→ Task objective
Count the lines of the material that contain the word "This" and give only that number.

Records from a collection:
____________

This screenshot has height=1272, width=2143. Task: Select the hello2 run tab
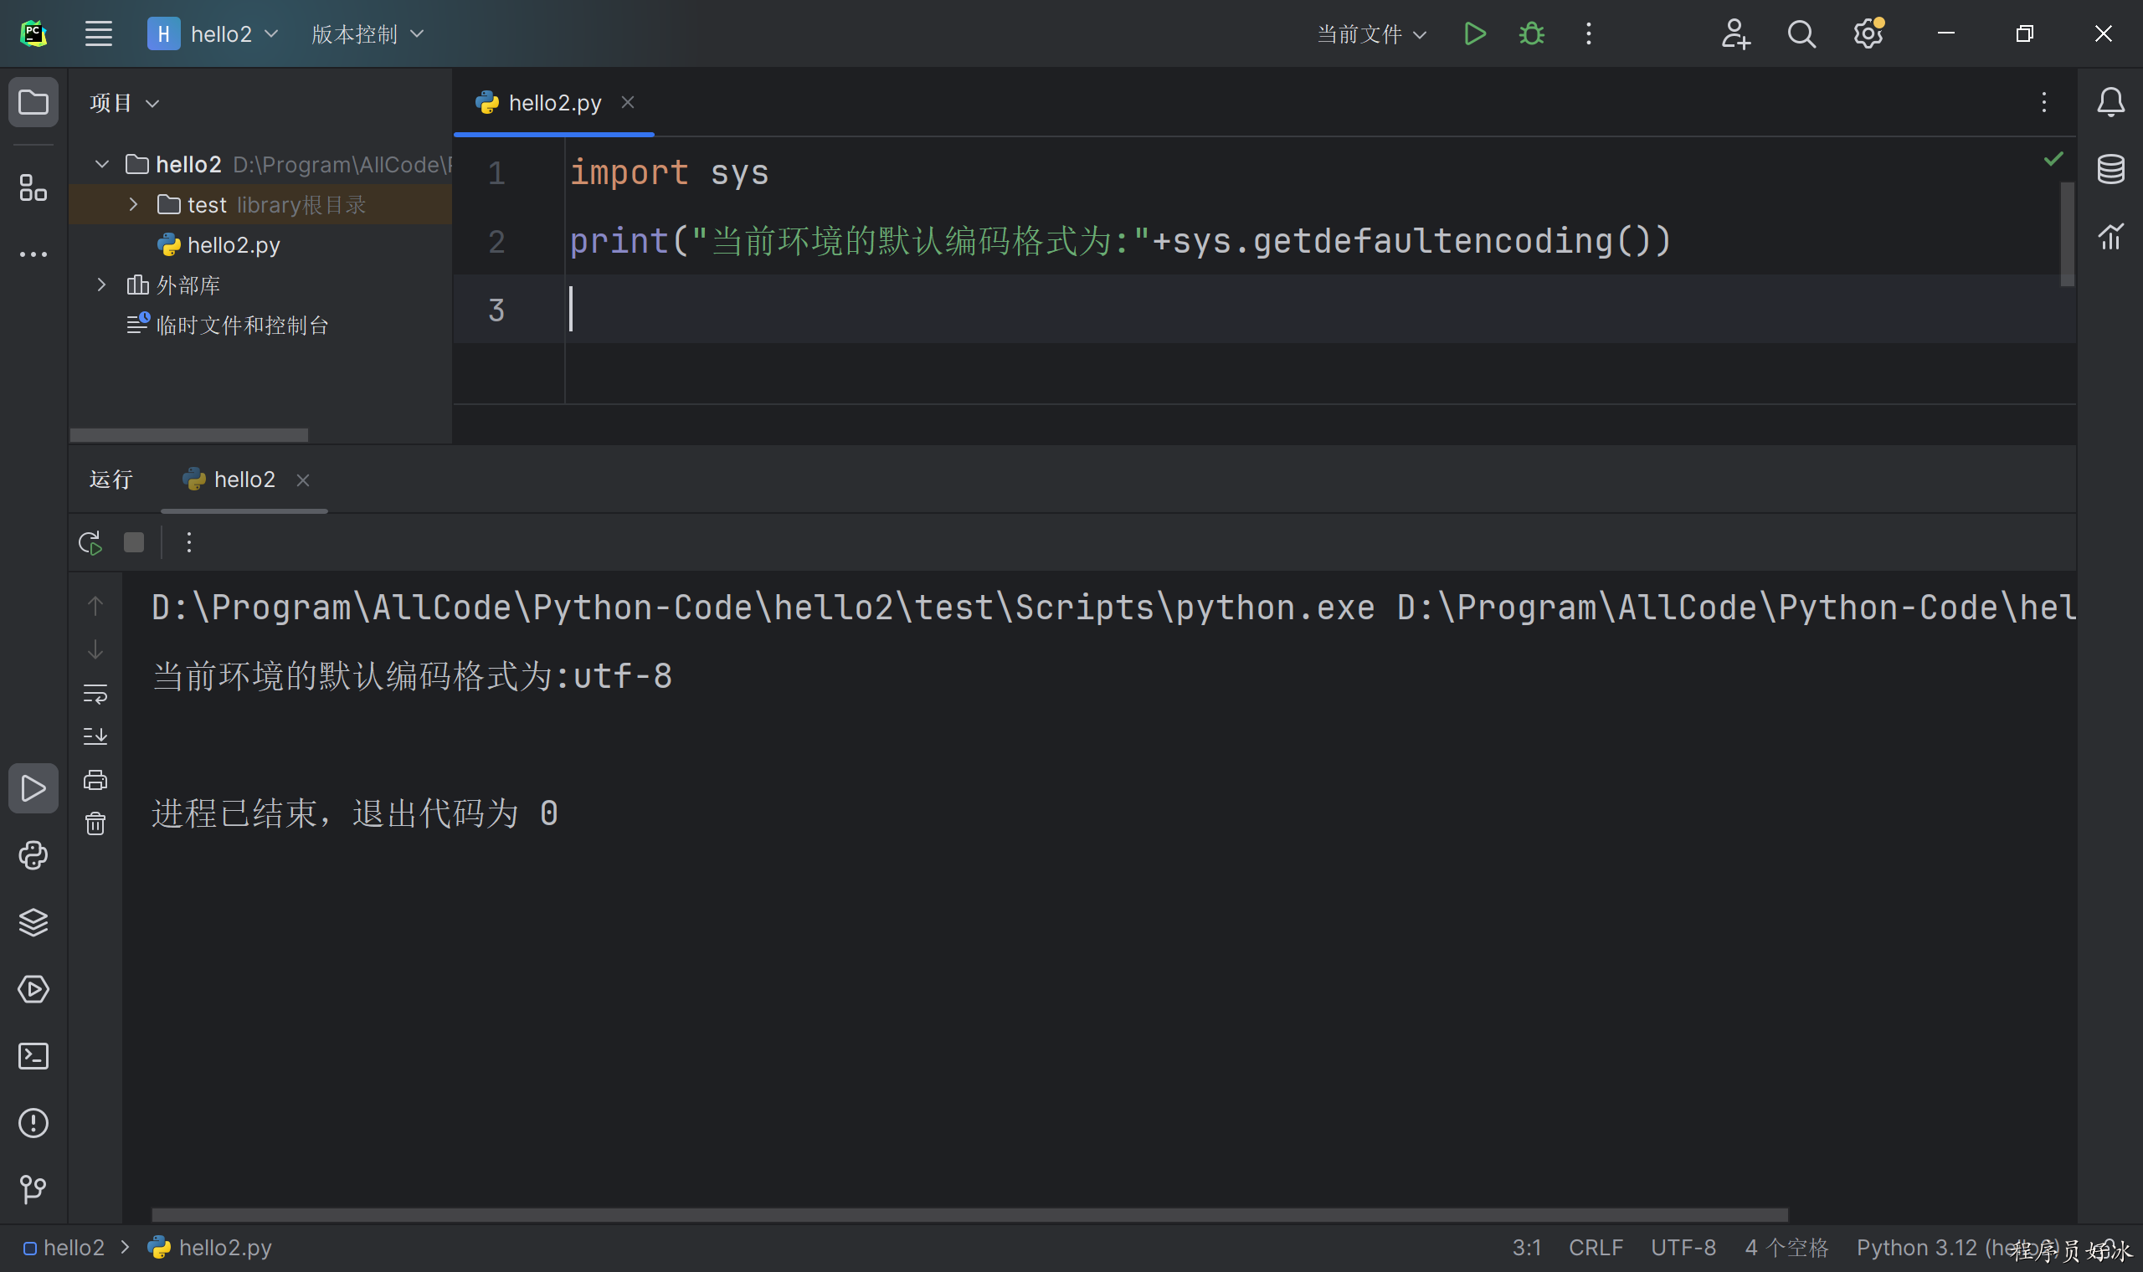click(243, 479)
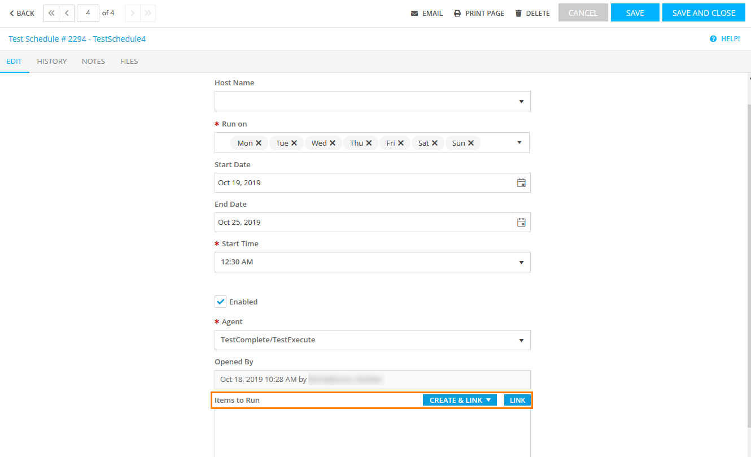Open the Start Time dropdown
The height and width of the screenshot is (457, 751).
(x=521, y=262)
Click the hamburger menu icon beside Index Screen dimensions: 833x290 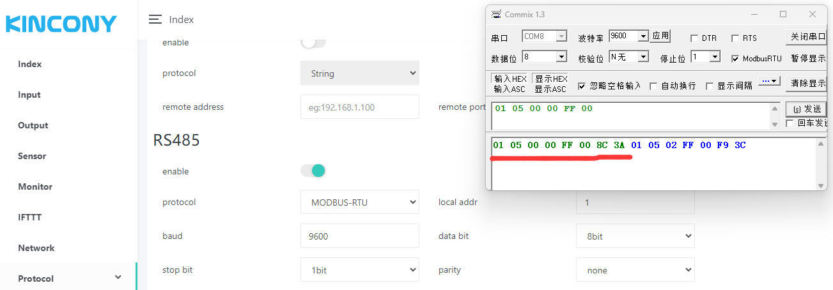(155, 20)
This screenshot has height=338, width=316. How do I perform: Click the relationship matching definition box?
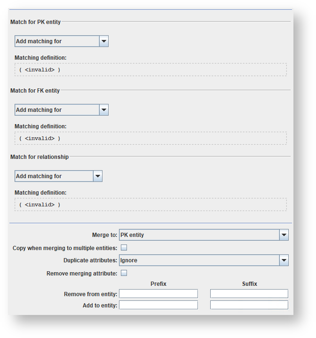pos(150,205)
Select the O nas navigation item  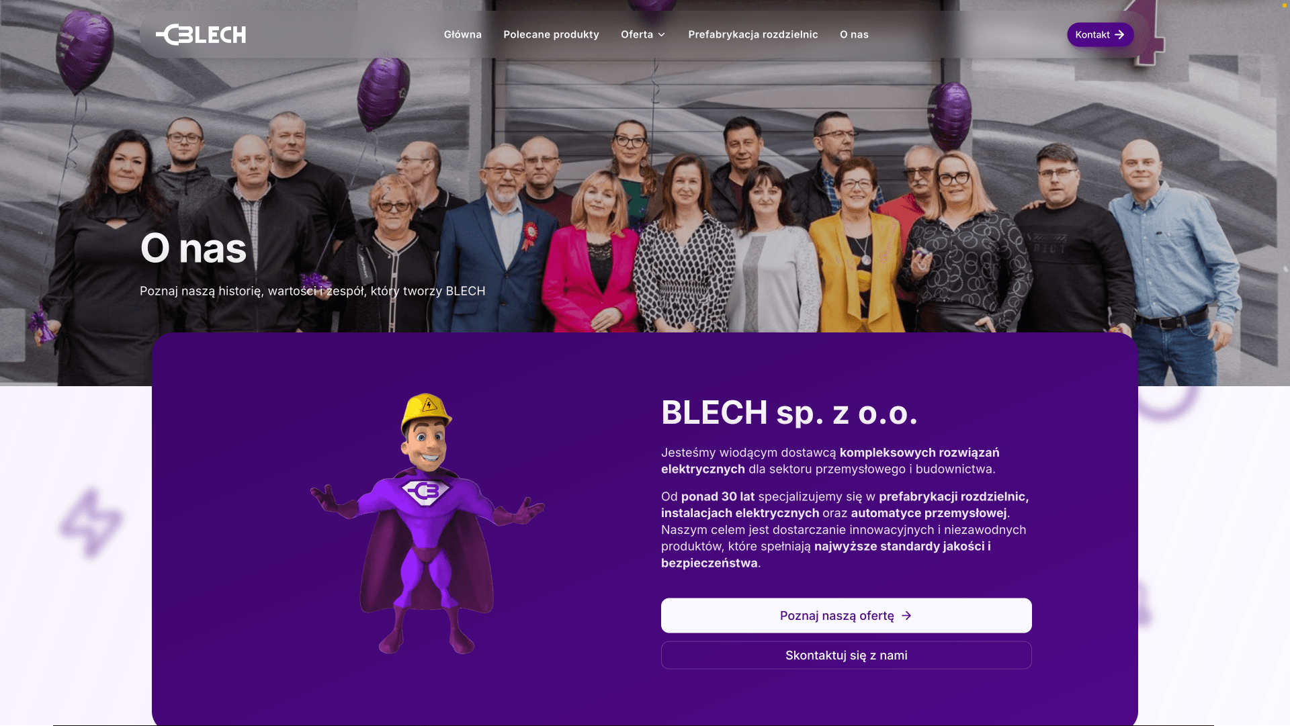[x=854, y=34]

____________

→ Answer below
2